#### Source material
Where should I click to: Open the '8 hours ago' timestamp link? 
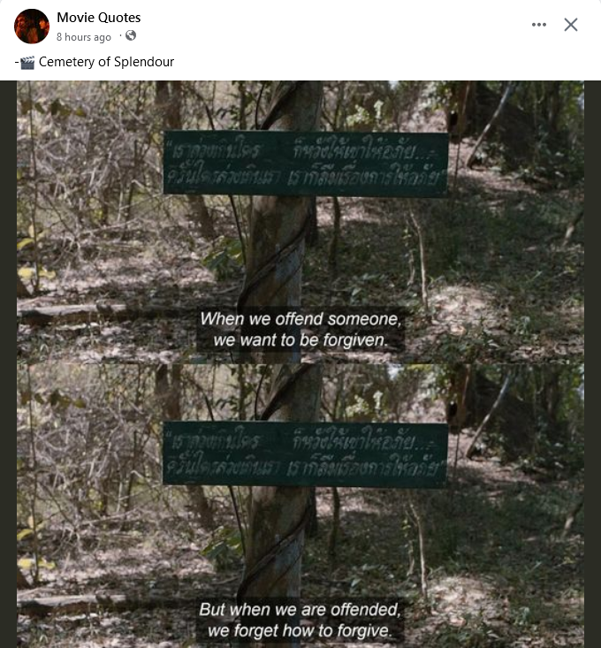click(x=84, y=37)
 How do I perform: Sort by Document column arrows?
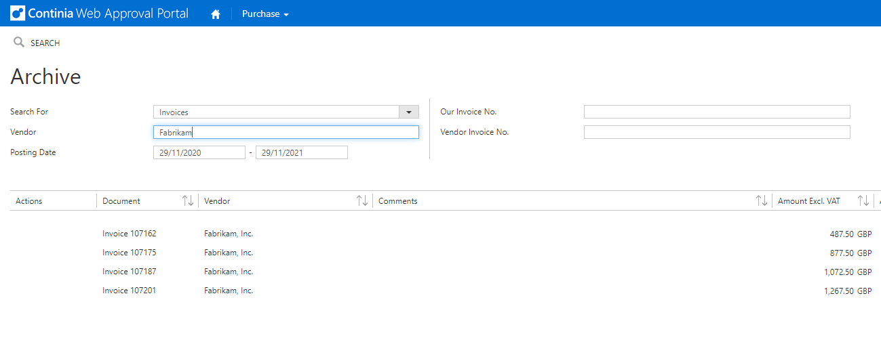[188, 201]
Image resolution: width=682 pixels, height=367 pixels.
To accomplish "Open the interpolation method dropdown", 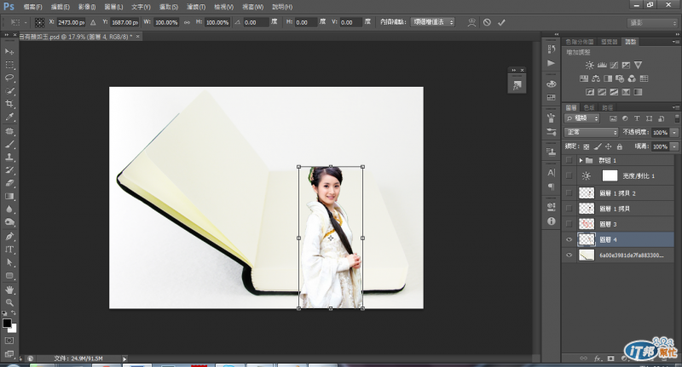I will coord(433,21).
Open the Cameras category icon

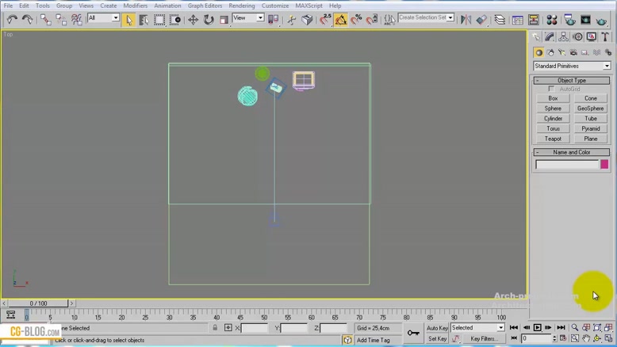(573, 52)
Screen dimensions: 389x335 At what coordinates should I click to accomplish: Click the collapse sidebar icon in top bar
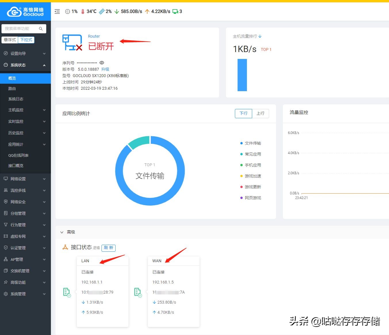coord(57,12)
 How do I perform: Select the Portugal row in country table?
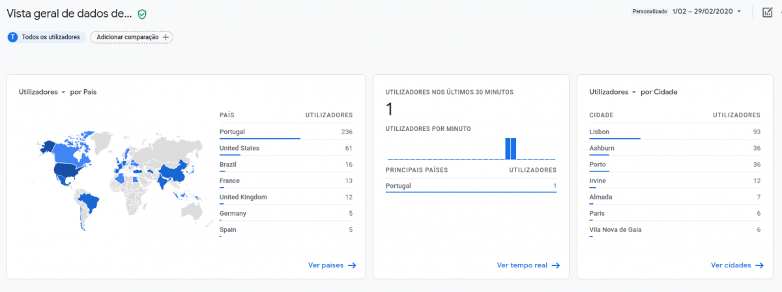point(286,132)
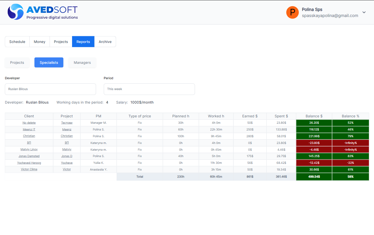Click the Specialists report button
Screen dimensions: 374x235
tap(49, 63)
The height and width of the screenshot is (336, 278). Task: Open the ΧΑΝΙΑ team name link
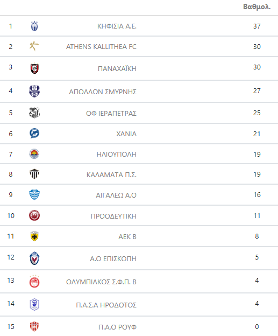point(126,134)
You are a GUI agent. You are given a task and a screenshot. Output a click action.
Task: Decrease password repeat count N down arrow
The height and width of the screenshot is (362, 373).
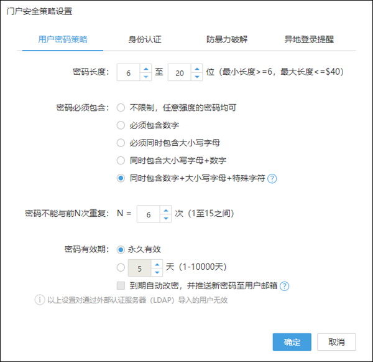(x=165, y=218)
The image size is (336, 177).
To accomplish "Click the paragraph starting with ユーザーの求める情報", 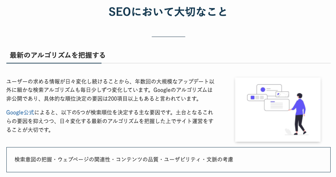I will click(111, 90).
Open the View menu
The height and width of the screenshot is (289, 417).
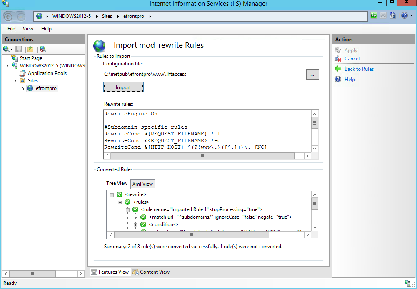(28, 29)
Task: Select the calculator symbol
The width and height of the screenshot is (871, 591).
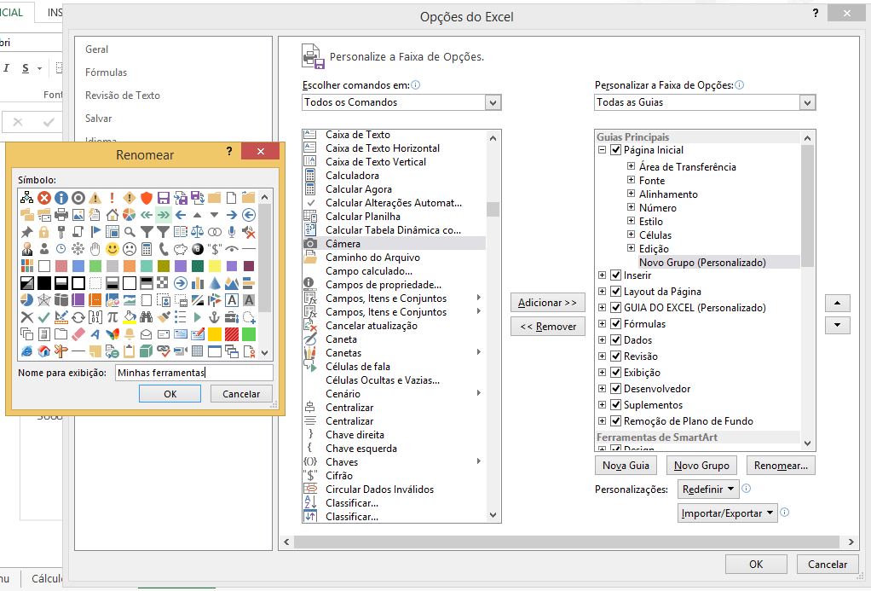Action: tap(147, 247)
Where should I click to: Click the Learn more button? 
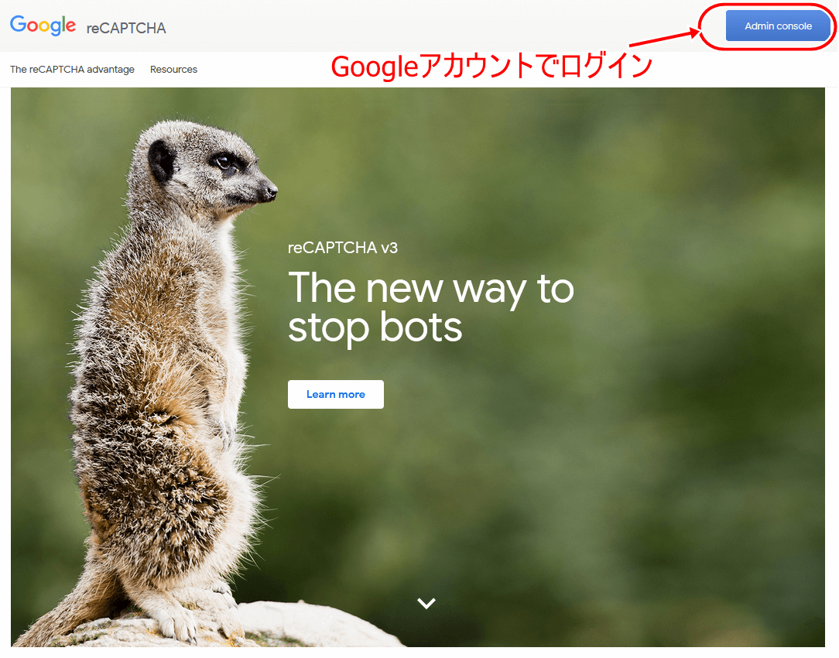335,394
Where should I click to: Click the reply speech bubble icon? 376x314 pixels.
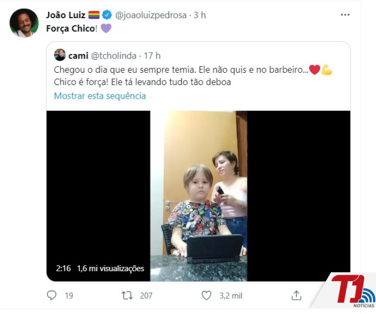click(52, 295)
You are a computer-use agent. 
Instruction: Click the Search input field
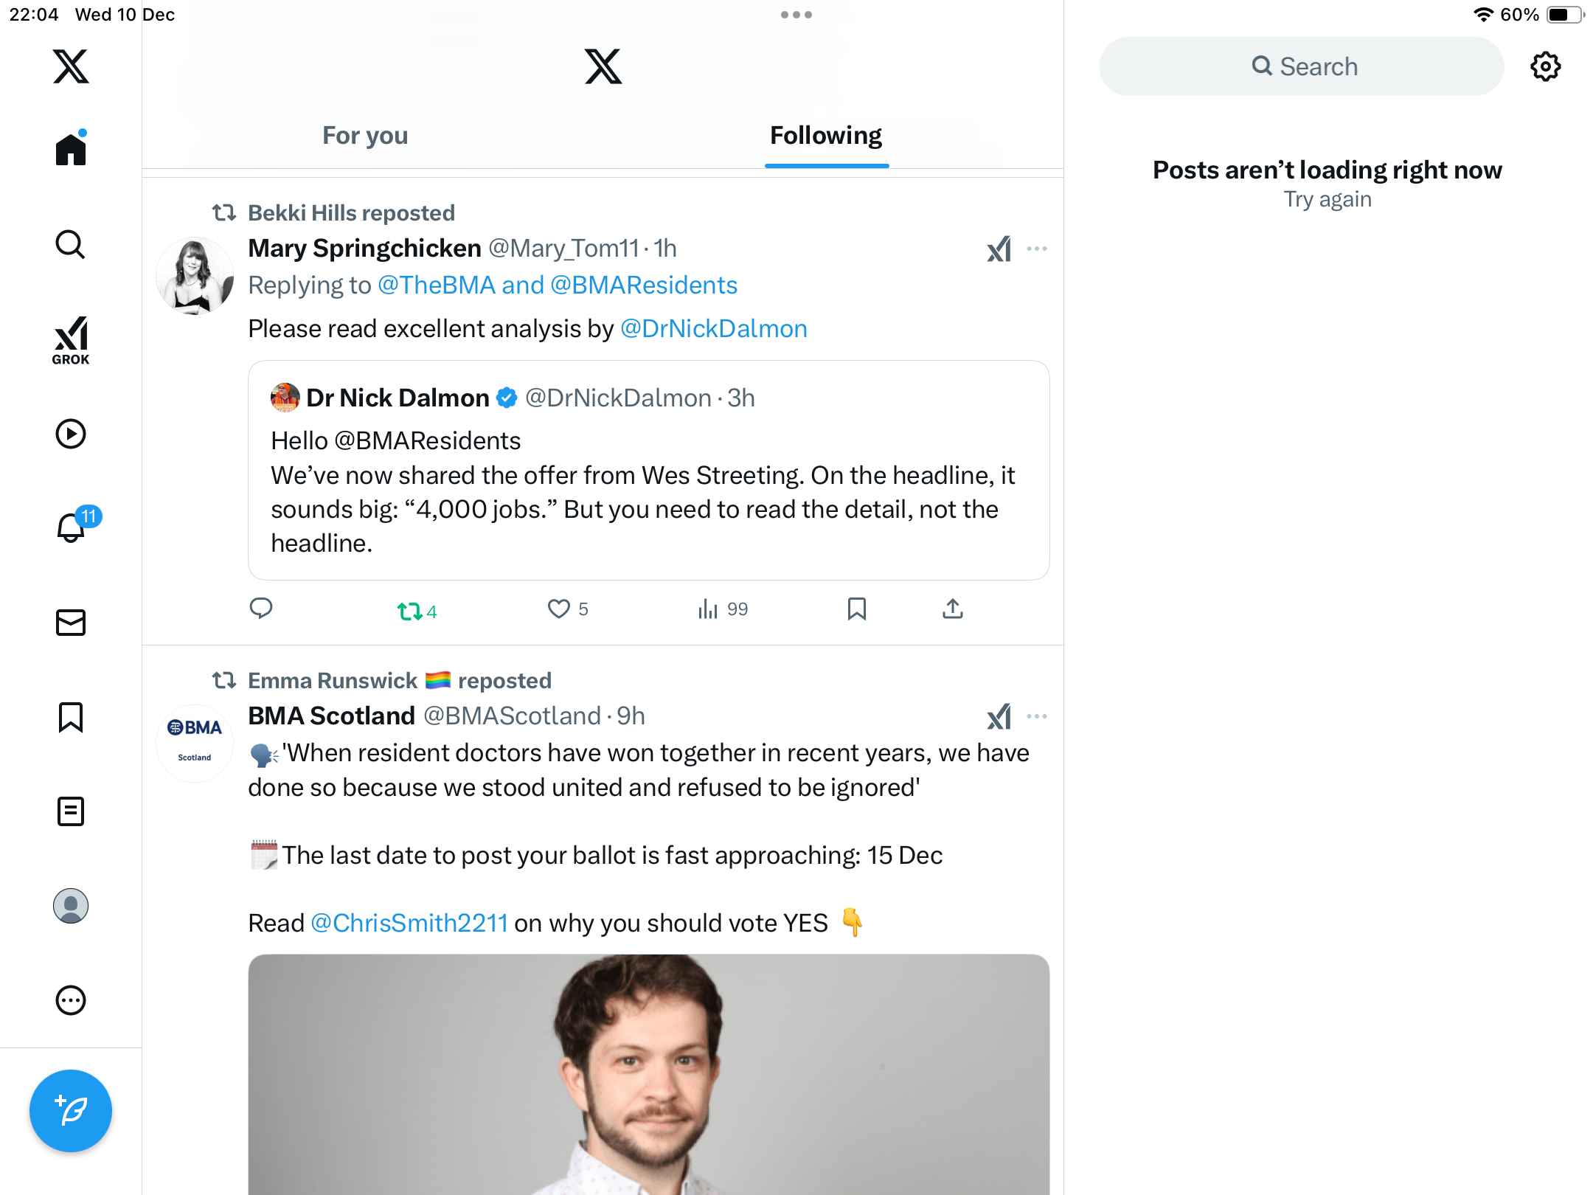point(1302,66)
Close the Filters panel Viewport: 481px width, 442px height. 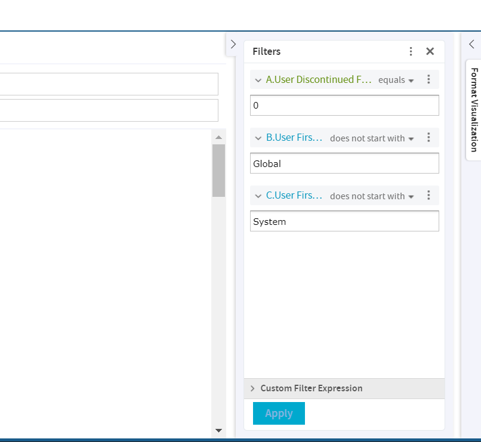tap(430, 51)
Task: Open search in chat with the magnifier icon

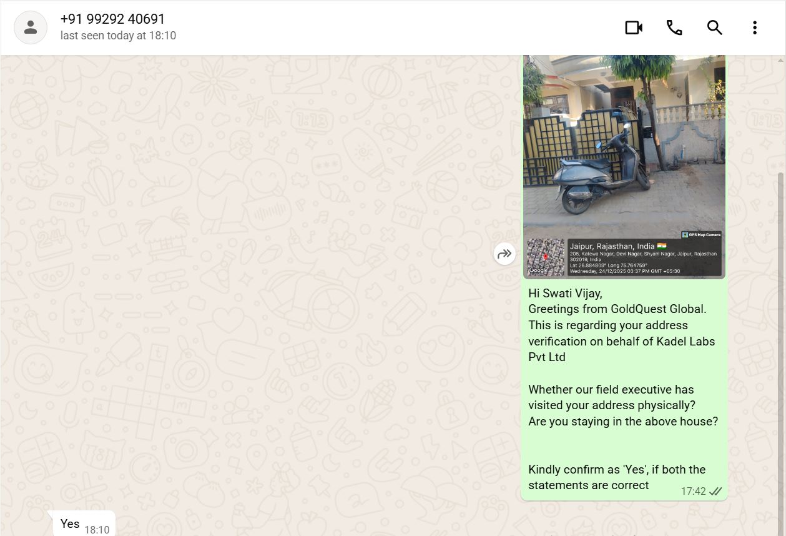Action: [714, 27]
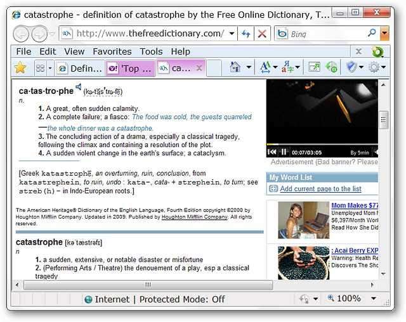This screenshot has width=406, height=322.
Task: Click 'Add current page to the list' link
Action: click(320, 189)
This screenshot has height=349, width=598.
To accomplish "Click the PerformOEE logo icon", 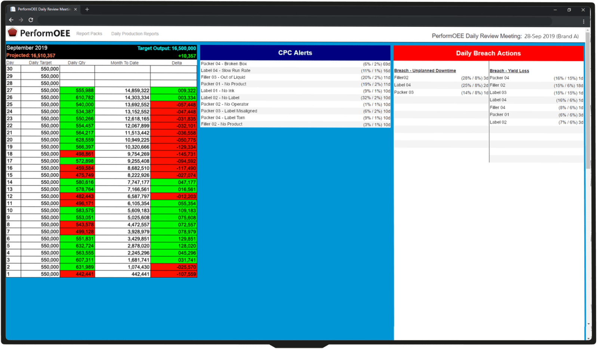I will click(x=12, y=33).
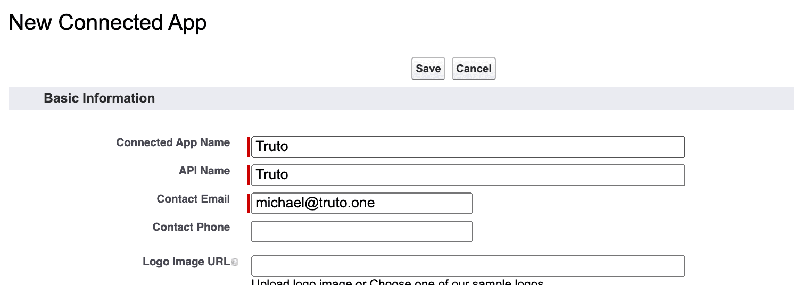This screenshot has height=285, width=794.
Task: Click required marker beside Connected App Name
Action: [249, 147]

#### Exercise details
Word for word, repeat the lines above from the one with "Task: Open search" through the one with "This screenshot has height=349, width=598.", and nothing beyond them. Omit the pictures.

#### Response below
Task: Open search in chat with the magnifier icon

Action: [714, 27]
This screenshot has width=406, height=322.
Task: Click 'Add current page to the list' link
Action: click(320, 189)
This screenshot has height=349, width=598.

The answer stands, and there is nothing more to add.